The interplay of the natural world and an unnatural one is key to the sensibility of Aarhus, which, despite an industrial past, has never lost touch with its surrounding woods. That contradiction enlivens the city’s growing food scene. “The good thing about Aarhus chefs is they’re closer to nature,” Thorsten Schmidt, one of the fathers of New Nordic cuisine, told me one afternoon at a table at Castenskiold, a riverside restaurant he has helped rejuvenate. Schmidt has his pick of perches in the high-profile culinary world, and he baffled many people when it was announced that he’d be spending a hiatus in Aarhus. Schmidt is not the head chef at Castenskiold, but he advises Mia Christiansen, a local prodigy who says she seeks flavours that are ‘clean, using seasonal produce. (My lunch at Castenskiold included tiny Danish prawns with local carrots, a steak with chanterelles and a butter sauce with hazelnuts, and a spruce-flavoured ice cream with berries.)

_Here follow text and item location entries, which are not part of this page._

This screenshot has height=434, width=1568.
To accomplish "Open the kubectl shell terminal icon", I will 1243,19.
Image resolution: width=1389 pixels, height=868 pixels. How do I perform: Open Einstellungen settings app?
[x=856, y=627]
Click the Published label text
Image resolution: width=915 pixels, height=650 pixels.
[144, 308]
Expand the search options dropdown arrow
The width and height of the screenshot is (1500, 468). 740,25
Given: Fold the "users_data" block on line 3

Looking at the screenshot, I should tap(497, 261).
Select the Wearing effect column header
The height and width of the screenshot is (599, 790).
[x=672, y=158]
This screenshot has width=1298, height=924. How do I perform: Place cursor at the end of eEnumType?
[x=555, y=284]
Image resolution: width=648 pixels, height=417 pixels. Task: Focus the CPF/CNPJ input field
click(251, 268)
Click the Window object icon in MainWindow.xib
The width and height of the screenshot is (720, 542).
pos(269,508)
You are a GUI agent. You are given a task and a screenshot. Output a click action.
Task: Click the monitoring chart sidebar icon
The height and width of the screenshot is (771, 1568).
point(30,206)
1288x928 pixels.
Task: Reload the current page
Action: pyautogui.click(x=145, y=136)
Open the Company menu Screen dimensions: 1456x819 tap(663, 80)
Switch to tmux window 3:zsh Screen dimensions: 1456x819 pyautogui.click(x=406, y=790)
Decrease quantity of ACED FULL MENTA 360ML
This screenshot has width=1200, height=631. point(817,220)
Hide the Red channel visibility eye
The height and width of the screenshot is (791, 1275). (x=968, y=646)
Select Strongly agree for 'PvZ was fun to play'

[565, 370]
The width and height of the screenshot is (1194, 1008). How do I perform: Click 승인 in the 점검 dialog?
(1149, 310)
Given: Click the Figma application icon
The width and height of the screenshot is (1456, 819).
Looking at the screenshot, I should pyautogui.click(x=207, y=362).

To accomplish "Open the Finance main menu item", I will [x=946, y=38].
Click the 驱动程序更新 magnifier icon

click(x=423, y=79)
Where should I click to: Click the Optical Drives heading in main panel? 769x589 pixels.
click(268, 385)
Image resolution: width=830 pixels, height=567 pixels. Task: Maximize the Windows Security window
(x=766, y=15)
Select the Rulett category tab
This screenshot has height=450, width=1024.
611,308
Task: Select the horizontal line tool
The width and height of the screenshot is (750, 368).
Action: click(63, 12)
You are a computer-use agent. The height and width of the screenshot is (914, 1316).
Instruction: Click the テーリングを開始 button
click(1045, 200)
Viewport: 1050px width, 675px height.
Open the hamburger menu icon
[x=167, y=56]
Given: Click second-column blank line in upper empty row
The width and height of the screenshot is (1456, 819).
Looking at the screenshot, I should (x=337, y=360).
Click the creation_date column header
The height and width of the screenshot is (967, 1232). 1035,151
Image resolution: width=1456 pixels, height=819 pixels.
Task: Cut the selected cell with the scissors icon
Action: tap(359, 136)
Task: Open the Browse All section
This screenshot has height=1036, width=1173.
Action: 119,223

The restaurant isn’t precious, though: after 11 o’clock, the dining room spins up into a bar and dance club, as if to prove how little Aarhusians care about self-seriousness. This is a town in which cosmopolitanism means fun.
The celebrated walking-distance-ness of Aarhus means that it’s an excellent city for nightlife wandering, especially along the slim central river. Hard-core partygoers can dance the night away at Train, a multilevel dance club. I had aspirations of getting in, but the place was full, as it often is, and I felt too old and tired to wait until 3 am for an open slot. Yet I wasn’t at a loss for options. One Friday, I had a whiskey at the Sherlock Holmes Pub, a cosy, British-style bar decorated like a Victorian living room, complete with bookshelves. I met a friend at Fermentoren, which has 22 taps of artisanal beer. I walked up and down the river, where a progression of clubs catered to the young and energetic clientele. Sea breezes blew in from the harbour as, all through the centre of town, kids in pairs and packs galumphed across the cobblestones.
They assembled under the Sankt Clemens Tory overpass to dance. A blond woman burnished her cheeks with a boar-bristle brush, blindly applying make-up as she climbed a narrow street with friends. Dipping into Noir, one of the river clubs, I found myself in a temple of swirling indigo lamps and beer bottles perched on ice-filled cauldrons. This was the Scandinavian magic by which darkness can become cosy and close.